Decades-old Civil Rights law addressing employer discrimination expands its understanding of sexual orientation and gender, but might open the door for other discriminatory workplace practices.
Last week the US Supreme Court ruled in a 6-3 decision that the 1964 Civil Rights Act will protect gay, lesbian, and transgender employees from discrimination based on sex.
The ACLU posted, “This is the first transgender rights case to be heard by SCOTUS. This landmark decision is a win for all of us, but especially for trans people who have fought for years for their rights to be treated with dignity and respect.”
One of the major considerations for this ruling is that even though the 50-year-old Civil Rights act did not consider sexual orientation or gender status before, now employees who fall under identities outside of the traditional Anglo-Christian, American binary are covered in this important piece of legislation.
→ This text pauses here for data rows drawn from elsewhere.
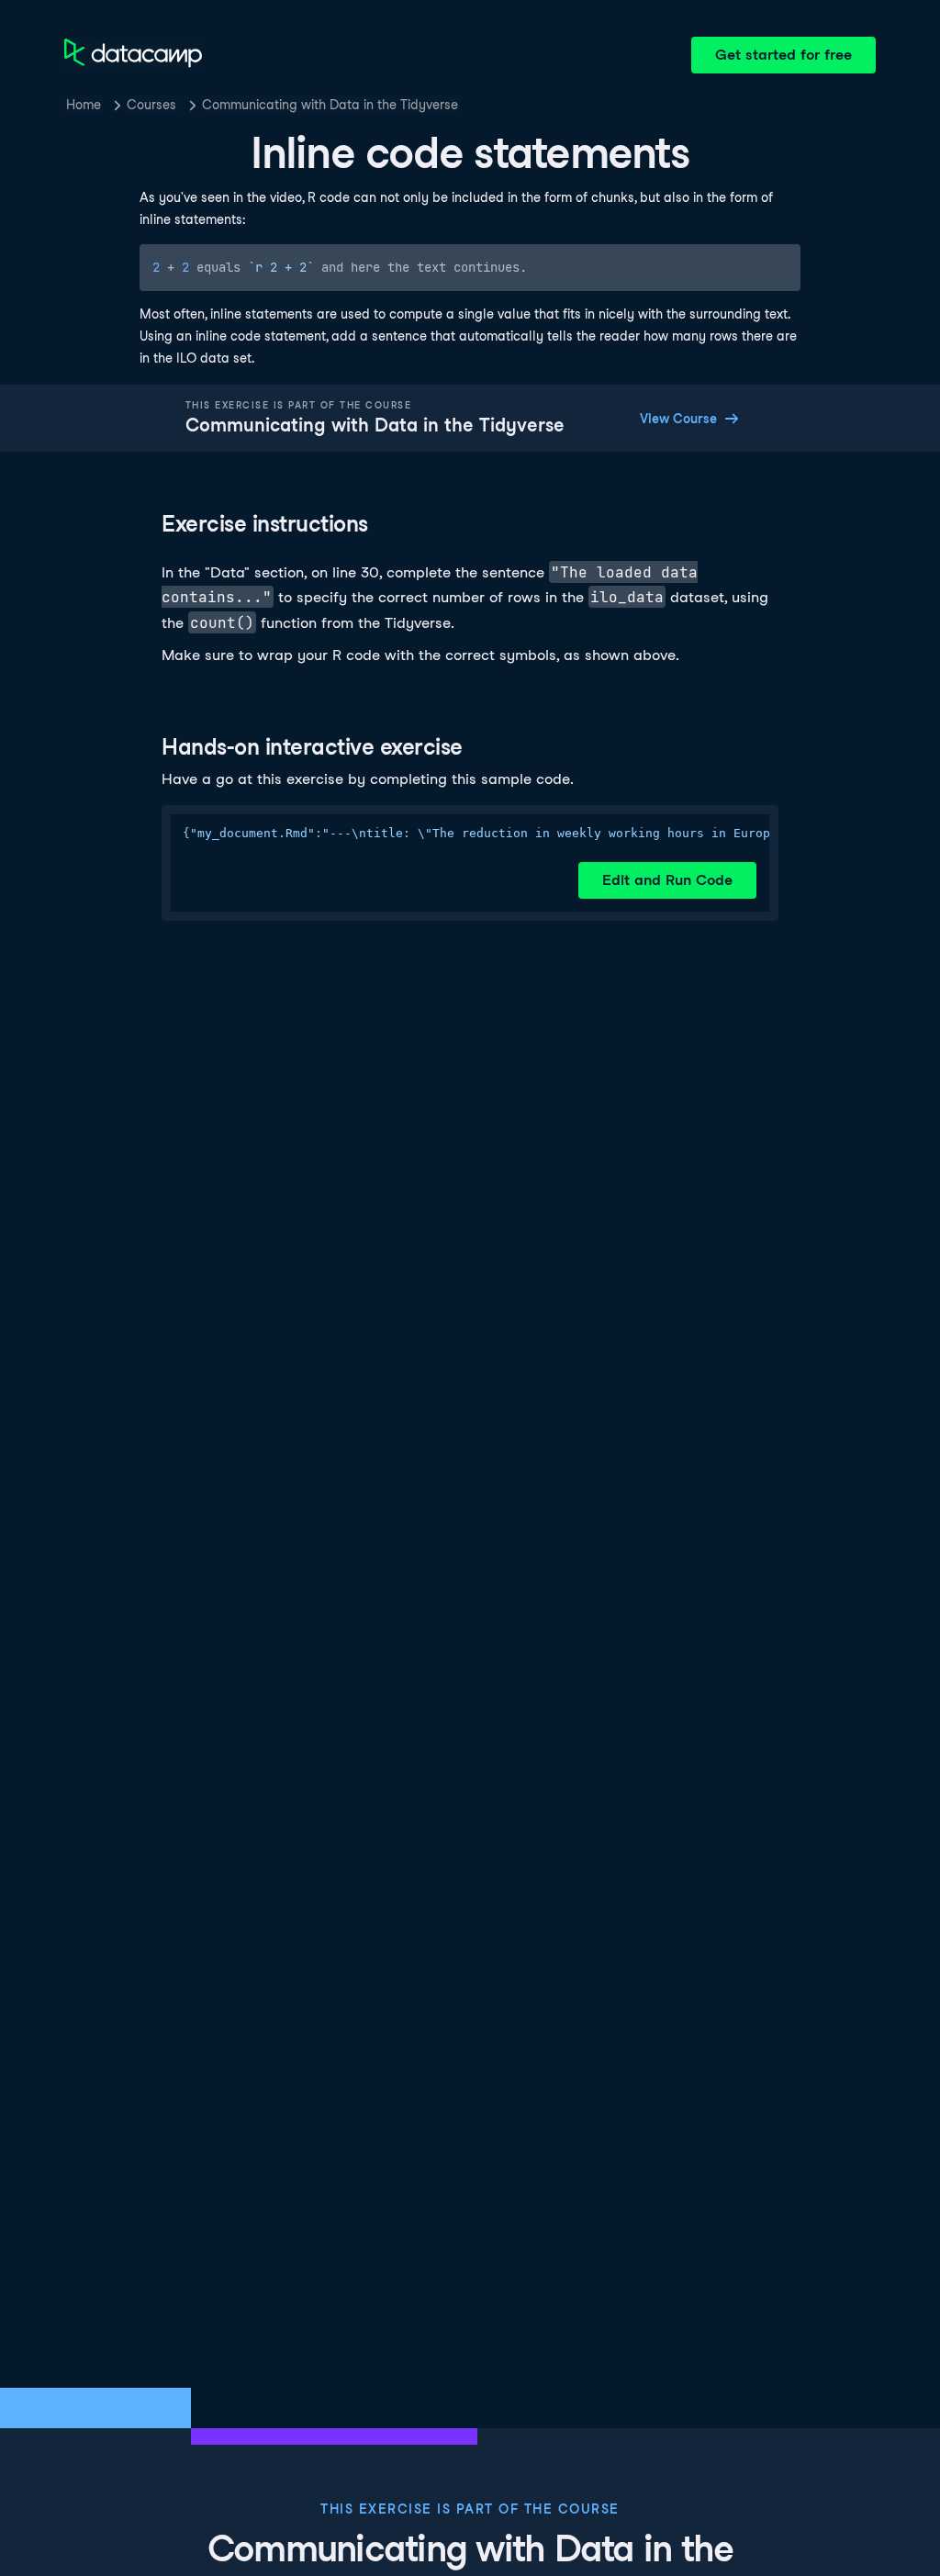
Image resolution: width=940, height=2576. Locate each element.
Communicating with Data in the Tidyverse (330, 104)
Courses (151, 104)
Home (83, 104)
“Likely, they weren’t thinking about many of the Act’s consequences that have become apparent over the years, including its prohibition against discrimination on the basis of motherhood or its ban on the sexual harassment of male employees, but the limits of the drafters’ imagination supply no reason to ignore the law’s demands” wrote Justice Neil Gorsuch in the majority opinion. Gorsuch is President Donald Trump’s first appointee to the court.
Justice Sotomayor, who was also part of the majority opinion, opposed the idea that the Civil Rights bill excluded sexual orientation or gender identity. “Regardless of what others may have thought over time, it’s very clear that what’s happening fits those words. At what point do we say we have to step in?”
A gesture or some meat on the bones
The decision comes after three cases went to the Supreme Court claiming that members of the LGBTQ community—two gay men and one transgender person—were fired due to their identities. The cases used Title VII of the Civil Rights Act of 1964 for their main arguments. In this section it “prohibits employment discrimination based on race, color, religion, sex and national origin.”
Sara Angevine, an assistant professor of political science at Whittier College, told Ark Republic that the decision “can change the lives of queer folk in states where” they are less “proactive in protecting LGBT rights,” but “the identity language used in the decision, such as homosexual, illustrates how we, as a greater community, still wrestle with boxing in the fluidity of sexuality and gender identity.”
While Prof. Angevine calls the decision a “neo-liberation” ruling that encourages “capitalism for all,” the California professor concedes that the decision, “is still very encouraging and illustrates how formal equality is still the objective of work places’ aspiring meritocracy despite institutional marginalization.”
On the other hand, Prof. Angevine adds that the “interpretation of the term ‘sex’ in the Civil Rights Act was extended to address this fluidity [but are the same] . . . words that attempt to anchor us, also set us free.”
The reservations expressed by Prof. Angevine are echoed from others who said workplace protections from the initial passage of Civil Rights Act ushered in a sentiment that citizenship meant full participation in free markets, but did very little to address systemic discriminatory practices across all US institutions. Research by Traci Parker shows how the Civil Rights Movement pushed more so for Black consumerism and integration for Black middle class than substantive change and equity.
Since 1964, workplace protections and labor unions have eroded over time. In fact, the wealth gap, and in particular, the racial and gender wealth gap have widened. Included in these disparities are the pay inequalities for gay and transgender people, and especially who are BIPOC.
Applying the decision might mean unintended consequences
With the decision, those who were banned from the military for their transgender status, hope that this will be the needed ammunition to challenge Donald Trump’s 2017 decision saying most transgender people could no longer serve. Since, trans military service people must hide their identities, while those who sought to join have changed their careers.
While the decision is a huge leap for gender identity and non-binary orientation, some legal experts say there are concerning loopholes. The decision to the Civil Rights legislation primes arguments for religious freedom that can be used by organizations, employers and businesses to include certain exemptions that limit inclusion and certain hires based on beliefs. Most specifically, organizations and employers who can use religious freedom to discriminate.
Like the case of Kentucky clerk, Kimberly Davis, who was sued in 2015 for refusing to issue marriage licenses to same-sex couples due to her religious beliefs. Then, Davis lost the suit as it was found she violated the civil liberties Kentucky residents. Today, that might be different. American Civil Liberties Union lawyer James Esseks said to Reuters that the recent decision by justices can create “ways it could come out that would mean there’s a constitutional right to discriminate.”